>> Begin
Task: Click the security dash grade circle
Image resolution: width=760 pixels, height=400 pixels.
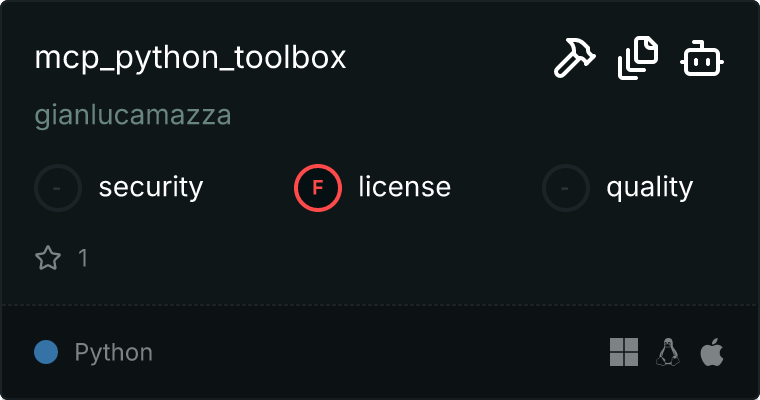Action: coord(58,187)
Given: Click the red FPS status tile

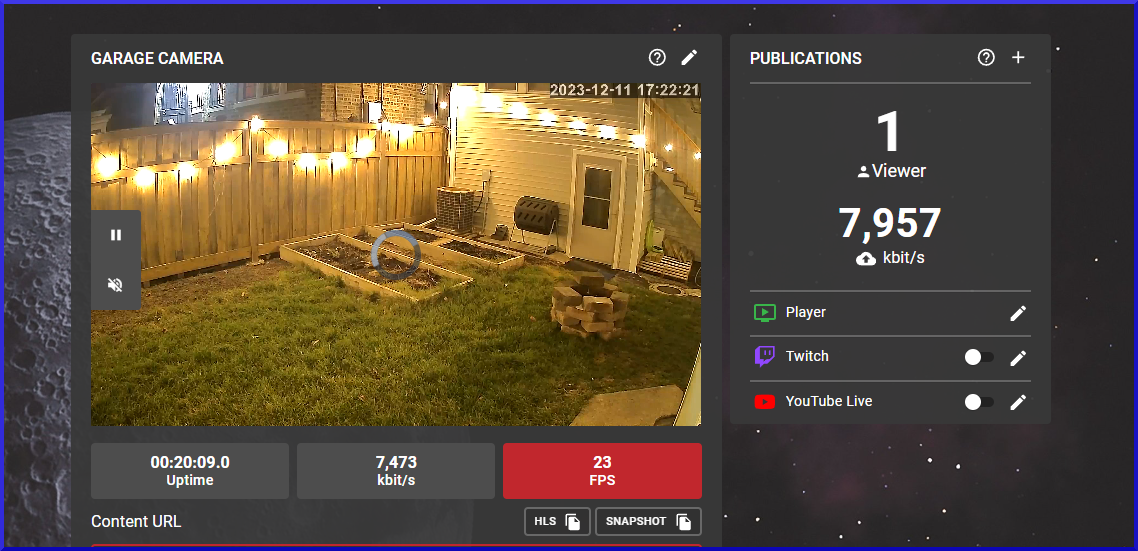Looking at the screenshot, I should click(x=602, y=471).
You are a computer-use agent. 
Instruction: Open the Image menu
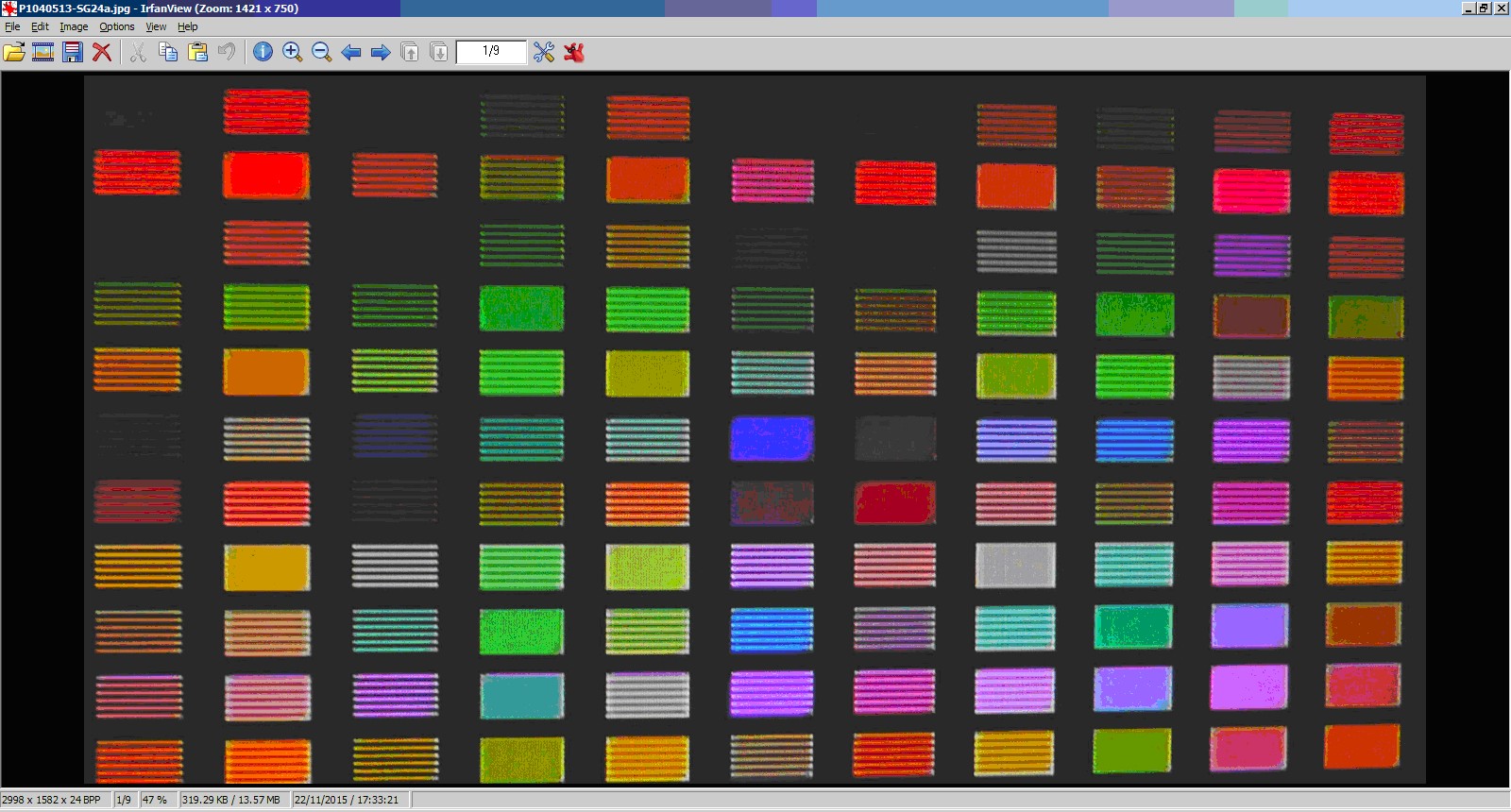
>> End
What is needed:
Reproduce all of the lines above word for word, leaving out the pictures.

Task result:
Task: Click the security dash grade circle
Image resolution: width=760 pixels, height=400 pixels.
Action: coord(58,187)
Given: Click the red FPS status tile

Looking at the screenshot, I should click(x=602, y=471).
You are a computer-use agent. 
Instruction: Open the Image menu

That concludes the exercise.